Statali, Nel pubblico impiego restano in vigore le tutele dell'articolo 18

Valerio Damiani Giovedì, 09 Giugno 2016
Lo ha affermato oggi la Corte Suprema di Cassazione. Le modifiche apportate allo Statuto dei lavoratori dalla riforma Fornero, poi superata dal Jobs Act, "non sono da considerare".
 La legge Fornero non si applica ai lavoratori pubblici, per i quali vige l'articolo 18 dello Statuto dei Lavoratori, finche' non sara' fatto un intervento normativo di armonizzazione. E' quanto ha stabilito una sentenza della Corte di Cassazione, che oggi e' tornata sui suoi passi, ridando credito all'esigenza di una norma di armonizzazione che consenta il transito della normativa privatistica anche al pubblico impiego. La sentenza n. 24157 depositata il 26 novembre 2015 aveva infatti stabilito che il nuovo testo dell'art. 18 Legge 300/1970, per espressa disposizione del D.Lgs. 165/2001, si applicava anche al pubblico impiego "contrattualizzato", "e cio' a prescindere dalle iniziative normative di armonizzazione di cui alla legge c.d. Fornero". 

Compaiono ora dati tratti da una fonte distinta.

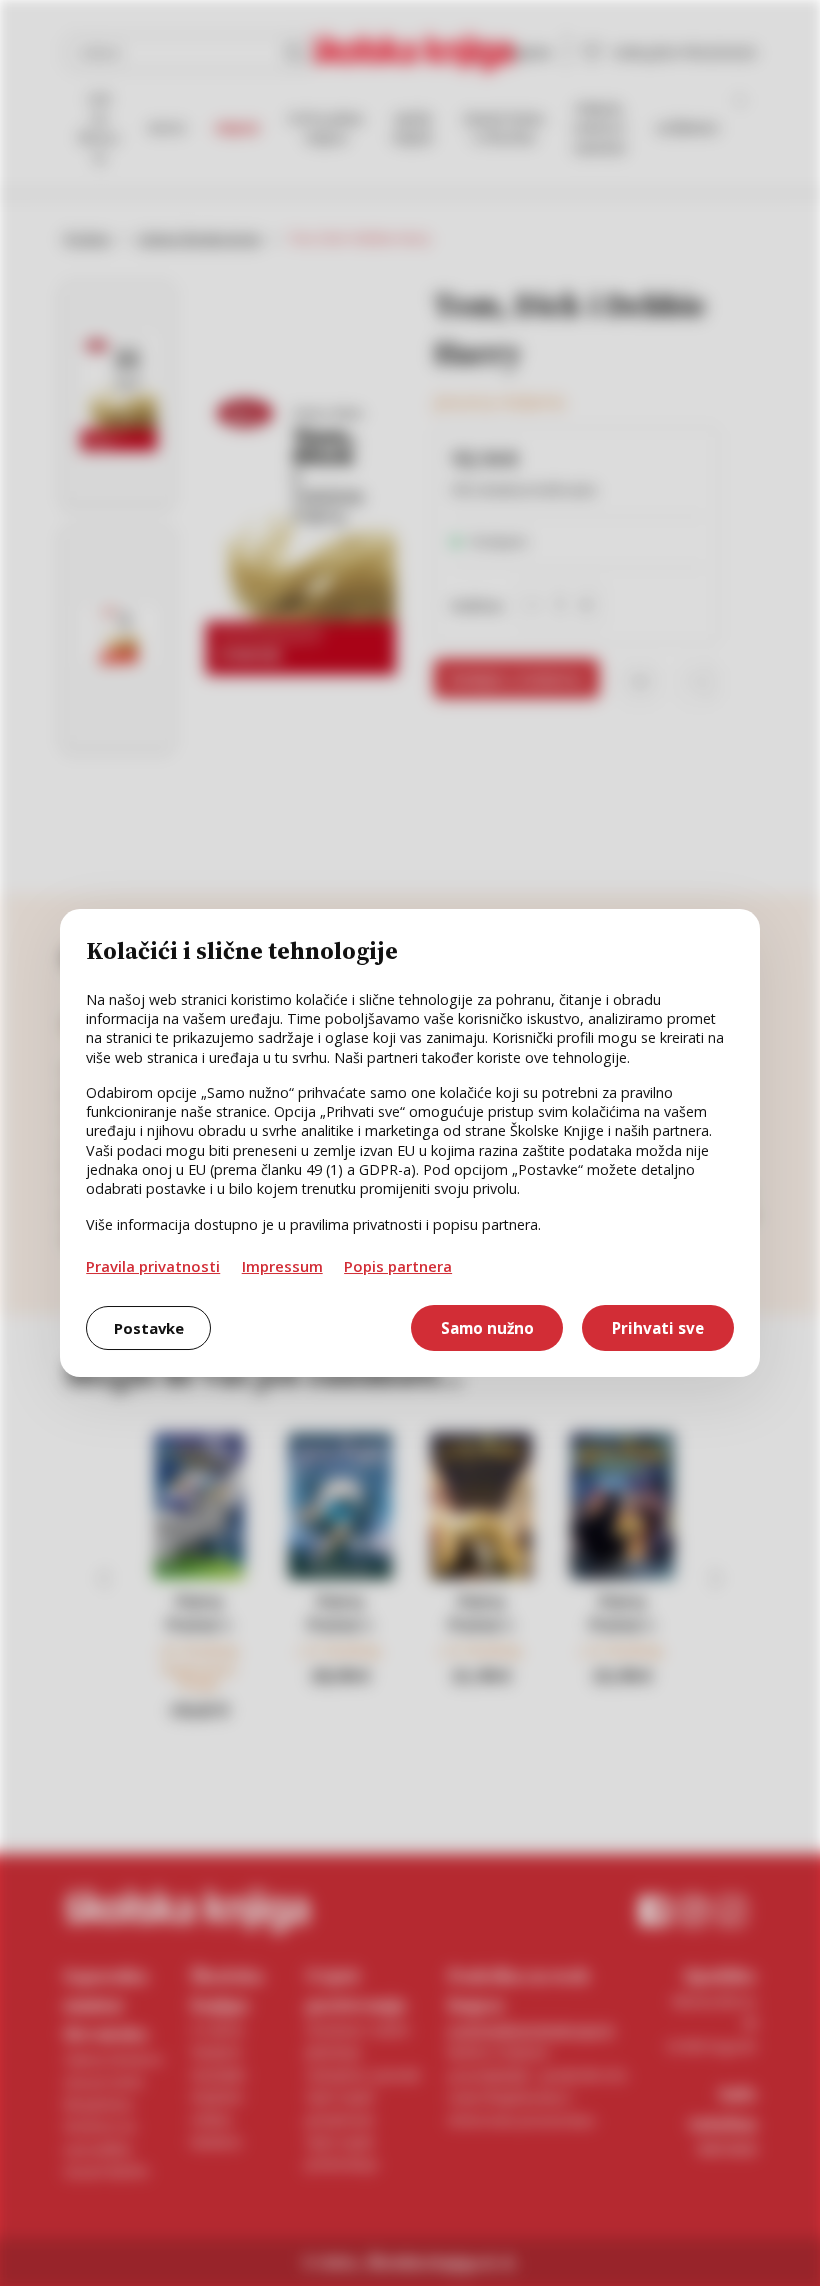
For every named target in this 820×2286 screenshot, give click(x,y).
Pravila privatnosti (153, 1266)
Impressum (282, 1266)
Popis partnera (398, 1266)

La questione è stata oggetto di diversi interventi normativi, il primo nel 2012, il secondo con il Jobs Act nel 2015. Ma per il pubblico impiego, ricorda la Corte, le norme non sono cambiate rispetto al passato e dipendenti pubblici possono quindi godere di una tutela rafforzata rispetto al settore privato. Nel 2012 la legge 92/2012 ha limitato i casi di reintegrazione prevedendo una tutela piu' flessibile riconducibile a una indennita' quantificabile dal giudice in base a vari paramentri. Per quanto riguarda il pubblico impiego, la legge Fornero ha disposto (art. 1, commi 7 e 8) la sua non applicabilita' alla p.a. aprendo piuttosto ad un percorso di armonizzazione normativa tra pubblico e privato che non e' mai stato portato a termine. Il riferimento normativo vigente, pertanto, resta ancora oggi l'art. 51 del d.lgs. 165/2001 che prevede l'applicazione di tutto lo Statuto dei lavoratori, e quindi pure dell'art. 18, anche al pubblico impiego, a prescindere dalla dimensione occupazionale dell'ente.

 Il Jobs Act, come noto, ha introdotto il contratto a tutele crescenti per i nuovi assunti la regola generale, in caso di licenziamento illegittimo, e' l'indennizzo monetario crescente che si basa sull'anzianita' di servizio, (due mensilita' per ogni anno di anzianita' di servizio, con un minimo di 4 ed un massimo di 24 mesi). Il reintegro nel posto di lavoro resta soltanto per i licenziamenti nulli, discriminatori e in una fattispecie limitata di licenziamento disciplinare: quando il fatto materiale contestato e' insussistente, senza alcuna valutazione sulla sproporzione del licenziamento. Ma queste regole si applicano solo al settore privato. In sostanza, ribadisce la Corte, non avendo il Jobs Act modificato la legge 92/2012 resta in vigore nel pubblico impiego la normativa previgente che manteneva in vigore l'applicazione dello statuto dei lavoratori e delle relative tutele agli statali. Ciò significa che l'ente pubblico, in caso di licenziamento dichiarato illegittimo, dovrà sempre procedere al reintegro del lavoratore e non potrà liquidarlo con il pagamento di un indennizzo di natura economica.